Nevada is a world leader in protecting the sanctity of marriage.
One of the ways you can tell when you are on the wrong side of something is when the arguments you need to offer up in support of your position get increasingly convoluted. If your position is that Jesus Christ was in fact a large flightless bird, and your primary defense of the position is that you once saw a rock that looked like Elvis, who once sang a song about being in jail, which is kind of like being in a birdcage, which reminded you of seeing an ostrich in a zoo and that ostrich bit you on the hand just like Jesus would have done, if Jesus thought your hand was a tasty treat, then you have lost the plot.

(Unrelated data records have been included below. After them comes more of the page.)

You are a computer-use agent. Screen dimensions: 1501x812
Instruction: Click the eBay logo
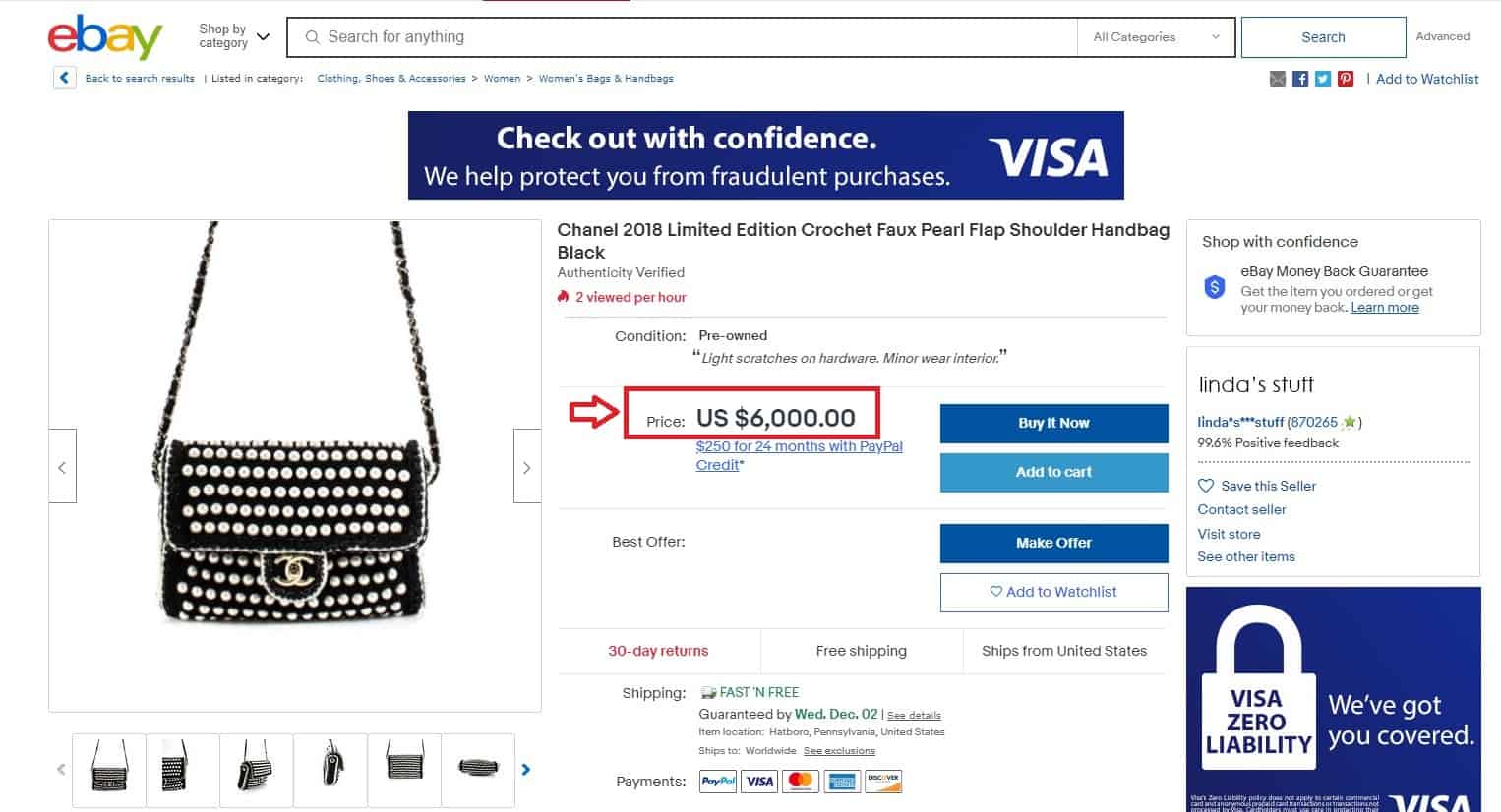pyautogui.click(x=105, y=37)
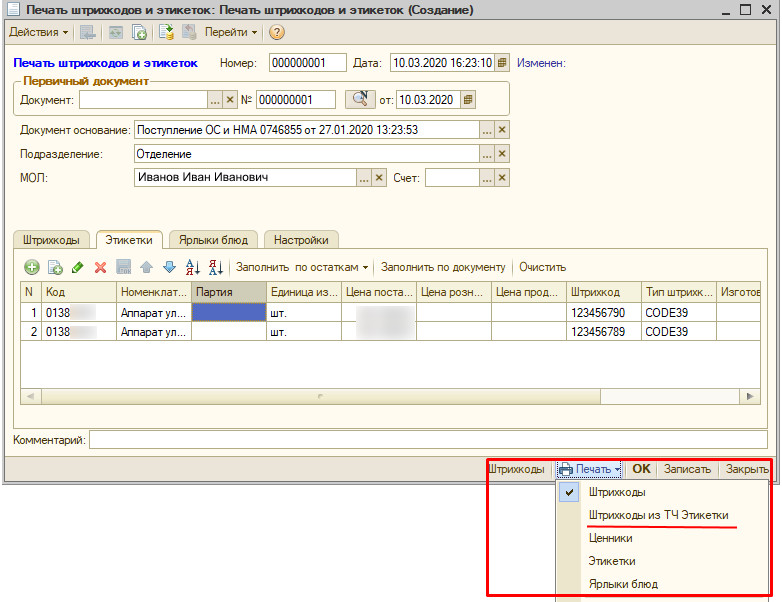Sort table rows descending
Image resolution: width=782 pixels, height=602 pixels.
coord(215,267)
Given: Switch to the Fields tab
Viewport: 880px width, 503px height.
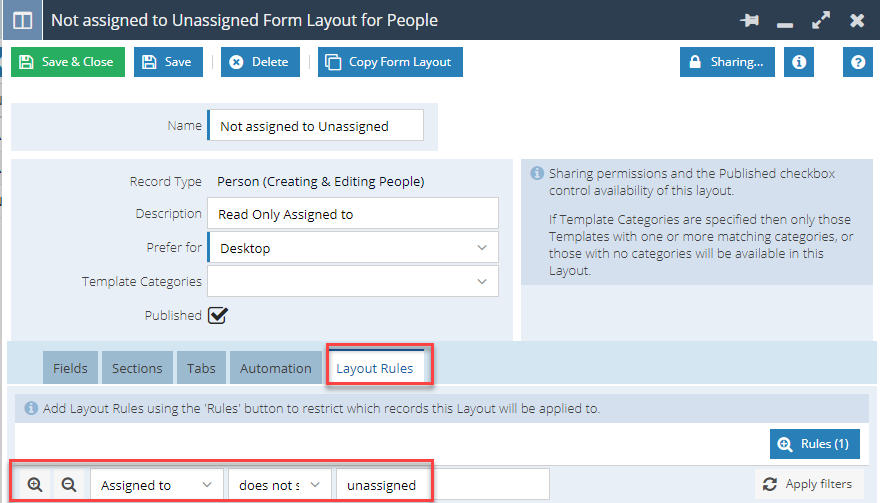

I mention this because the Nevada argument against marriage equality, offered to the Ninth Circuit for the purpose of ensuring that good Nevada conservatives do not have their various marriages sullied by the thought of someone else doing it differently (Nevada is, of course, the go-to example for what traditional marriage ought to be in America, a state where your Best Man can be a video poker machine, if you are so inclined), is a bit batty. It argues that marriage equality is wrong because white supremacy is wrong, and white supremacists also had ideas about marriage, and everyone knows marriage is a historical institution involving a man, a woman, and a slot machine.
One of [our opponents'] strategies is to argue that just as white supremacists engrafted anti-miscegenation rules onto the marriage institution and were rightly repudiated by the Supreme Court in Loving, so homophobes, with laws like Nevada’s 2002 marriage amendment, have engrafted the man-woman meaning onto marriage and should likewise be repudiated by this Court. At first blush, this strategy is only silly because, of course, the union of a man and a woman has been a core, constitutive meaning of the marriage institution found in virtually every society since pre-history. Nevada’s marriage amendment did not add that institutionalized meaning but rather sought to protect and preserve it and the valuable social benefits flowing from it.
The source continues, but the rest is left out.